__GOAL OF THE EXERCISE__: When the line containing "About Us (69, 2532)" is found in the data below, copy it and each line after it through the line containing "IQAC (1560, 149)", exactly and with no others.

__DATA LISTING__:
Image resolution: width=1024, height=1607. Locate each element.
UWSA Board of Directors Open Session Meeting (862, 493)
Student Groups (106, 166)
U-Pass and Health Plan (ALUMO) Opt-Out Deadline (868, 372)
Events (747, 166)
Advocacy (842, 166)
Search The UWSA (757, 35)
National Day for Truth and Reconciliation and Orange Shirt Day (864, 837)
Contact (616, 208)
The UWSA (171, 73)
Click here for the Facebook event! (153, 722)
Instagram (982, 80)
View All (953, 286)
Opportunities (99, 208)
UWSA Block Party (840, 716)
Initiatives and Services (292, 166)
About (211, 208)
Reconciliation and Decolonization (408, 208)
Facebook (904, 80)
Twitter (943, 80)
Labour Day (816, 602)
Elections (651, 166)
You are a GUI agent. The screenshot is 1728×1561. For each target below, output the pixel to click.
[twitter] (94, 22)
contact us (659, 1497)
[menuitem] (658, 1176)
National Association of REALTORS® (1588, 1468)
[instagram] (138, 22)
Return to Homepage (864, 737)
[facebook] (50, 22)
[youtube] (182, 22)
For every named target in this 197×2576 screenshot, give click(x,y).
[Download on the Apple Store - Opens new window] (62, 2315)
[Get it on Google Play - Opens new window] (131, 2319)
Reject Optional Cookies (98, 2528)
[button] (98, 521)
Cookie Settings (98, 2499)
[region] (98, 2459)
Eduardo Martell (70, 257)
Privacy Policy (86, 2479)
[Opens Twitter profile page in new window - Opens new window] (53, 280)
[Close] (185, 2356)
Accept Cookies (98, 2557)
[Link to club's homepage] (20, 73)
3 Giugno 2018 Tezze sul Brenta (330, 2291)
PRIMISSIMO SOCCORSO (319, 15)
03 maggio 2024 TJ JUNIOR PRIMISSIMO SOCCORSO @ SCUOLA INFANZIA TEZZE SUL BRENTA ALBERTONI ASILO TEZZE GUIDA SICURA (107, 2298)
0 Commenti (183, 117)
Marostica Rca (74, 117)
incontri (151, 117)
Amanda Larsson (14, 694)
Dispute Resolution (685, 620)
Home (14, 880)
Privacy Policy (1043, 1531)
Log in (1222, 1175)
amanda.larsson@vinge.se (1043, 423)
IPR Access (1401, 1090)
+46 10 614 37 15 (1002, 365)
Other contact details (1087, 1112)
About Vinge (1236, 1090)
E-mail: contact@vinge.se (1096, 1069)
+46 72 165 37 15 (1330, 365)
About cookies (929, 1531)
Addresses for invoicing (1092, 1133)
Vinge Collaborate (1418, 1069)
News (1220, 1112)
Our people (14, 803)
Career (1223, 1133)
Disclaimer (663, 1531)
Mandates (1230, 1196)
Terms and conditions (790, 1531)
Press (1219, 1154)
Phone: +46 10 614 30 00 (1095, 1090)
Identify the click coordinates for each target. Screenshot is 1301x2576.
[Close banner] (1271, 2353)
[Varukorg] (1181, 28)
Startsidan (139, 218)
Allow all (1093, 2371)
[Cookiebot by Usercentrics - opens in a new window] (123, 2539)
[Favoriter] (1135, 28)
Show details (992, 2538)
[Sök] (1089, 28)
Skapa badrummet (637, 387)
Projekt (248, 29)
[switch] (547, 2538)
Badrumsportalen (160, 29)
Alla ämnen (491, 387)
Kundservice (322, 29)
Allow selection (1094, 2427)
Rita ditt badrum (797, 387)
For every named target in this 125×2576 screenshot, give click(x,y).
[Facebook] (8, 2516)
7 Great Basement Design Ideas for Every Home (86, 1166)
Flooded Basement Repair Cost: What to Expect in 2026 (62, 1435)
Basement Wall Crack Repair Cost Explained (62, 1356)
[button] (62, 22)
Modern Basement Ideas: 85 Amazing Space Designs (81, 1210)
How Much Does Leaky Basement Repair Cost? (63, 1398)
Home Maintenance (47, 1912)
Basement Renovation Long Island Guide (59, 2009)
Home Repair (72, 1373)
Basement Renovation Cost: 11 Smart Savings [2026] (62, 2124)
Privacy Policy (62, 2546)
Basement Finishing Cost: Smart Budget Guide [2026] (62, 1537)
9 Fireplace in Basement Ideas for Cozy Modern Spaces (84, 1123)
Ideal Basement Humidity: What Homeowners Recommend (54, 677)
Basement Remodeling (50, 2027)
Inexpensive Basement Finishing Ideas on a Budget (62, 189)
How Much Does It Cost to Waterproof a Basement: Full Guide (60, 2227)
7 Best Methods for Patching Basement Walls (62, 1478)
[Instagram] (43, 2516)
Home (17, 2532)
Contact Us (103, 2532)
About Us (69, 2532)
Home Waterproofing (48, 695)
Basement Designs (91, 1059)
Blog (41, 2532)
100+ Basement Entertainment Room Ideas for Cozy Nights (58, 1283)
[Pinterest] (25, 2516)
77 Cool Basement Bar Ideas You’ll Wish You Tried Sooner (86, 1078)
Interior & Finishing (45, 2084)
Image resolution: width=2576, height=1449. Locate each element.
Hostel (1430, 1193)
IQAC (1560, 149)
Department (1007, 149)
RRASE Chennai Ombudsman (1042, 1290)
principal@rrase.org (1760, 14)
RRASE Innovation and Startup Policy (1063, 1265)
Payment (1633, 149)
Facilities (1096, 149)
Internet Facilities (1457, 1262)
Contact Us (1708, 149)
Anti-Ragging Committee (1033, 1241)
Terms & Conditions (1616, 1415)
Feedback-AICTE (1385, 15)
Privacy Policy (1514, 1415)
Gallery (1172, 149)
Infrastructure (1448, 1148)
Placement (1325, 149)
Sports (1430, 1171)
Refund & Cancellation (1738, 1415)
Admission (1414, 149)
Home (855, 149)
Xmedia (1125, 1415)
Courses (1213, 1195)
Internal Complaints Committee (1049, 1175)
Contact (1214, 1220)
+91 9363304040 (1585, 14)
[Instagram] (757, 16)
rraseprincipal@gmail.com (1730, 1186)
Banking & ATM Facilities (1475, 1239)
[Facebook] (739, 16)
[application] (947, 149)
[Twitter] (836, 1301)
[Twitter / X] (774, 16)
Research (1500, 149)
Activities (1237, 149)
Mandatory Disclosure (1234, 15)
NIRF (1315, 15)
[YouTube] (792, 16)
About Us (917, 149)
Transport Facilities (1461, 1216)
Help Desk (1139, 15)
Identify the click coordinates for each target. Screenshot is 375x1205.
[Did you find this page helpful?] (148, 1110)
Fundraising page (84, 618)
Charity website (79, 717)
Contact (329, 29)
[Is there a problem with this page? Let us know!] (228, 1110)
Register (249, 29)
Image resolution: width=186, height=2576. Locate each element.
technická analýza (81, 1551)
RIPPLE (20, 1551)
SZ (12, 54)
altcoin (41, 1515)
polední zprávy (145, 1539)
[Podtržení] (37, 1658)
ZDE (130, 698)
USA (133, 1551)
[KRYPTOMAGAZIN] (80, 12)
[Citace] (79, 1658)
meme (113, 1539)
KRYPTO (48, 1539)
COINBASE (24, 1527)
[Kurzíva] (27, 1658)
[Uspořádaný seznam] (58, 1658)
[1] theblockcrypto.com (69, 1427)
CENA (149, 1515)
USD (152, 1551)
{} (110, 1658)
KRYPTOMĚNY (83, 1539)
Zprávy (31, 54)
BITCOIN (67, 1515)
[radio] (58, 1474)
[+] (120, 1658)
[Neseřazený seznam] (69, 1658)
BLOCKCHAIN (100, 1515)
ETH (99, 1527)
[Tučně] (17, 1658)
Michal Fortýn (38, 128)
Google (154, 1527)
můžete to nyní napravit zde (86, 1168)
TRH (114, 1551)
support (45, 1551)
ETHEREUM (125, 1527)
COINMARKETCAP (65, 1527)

__REPLY__:
About Us (69, 2532)
Home Waterproofing (48, 695)
Basement Designs (91, 1059)
Blog (41, 2532)
100+ Basement Entertainment Room Ideas for Cozy Nights (58, 1283)
[Pinterest] (25, 2516)
77 Cool Basement Bar Ideas You’ll Wish You Tried Sooner (86, 1078)
Interior & Finishing (45, 2084)
Image resolution: width=2576, height=1449. Locate each element.
Hostel (1430, 1193)
IQAC (1560, 149)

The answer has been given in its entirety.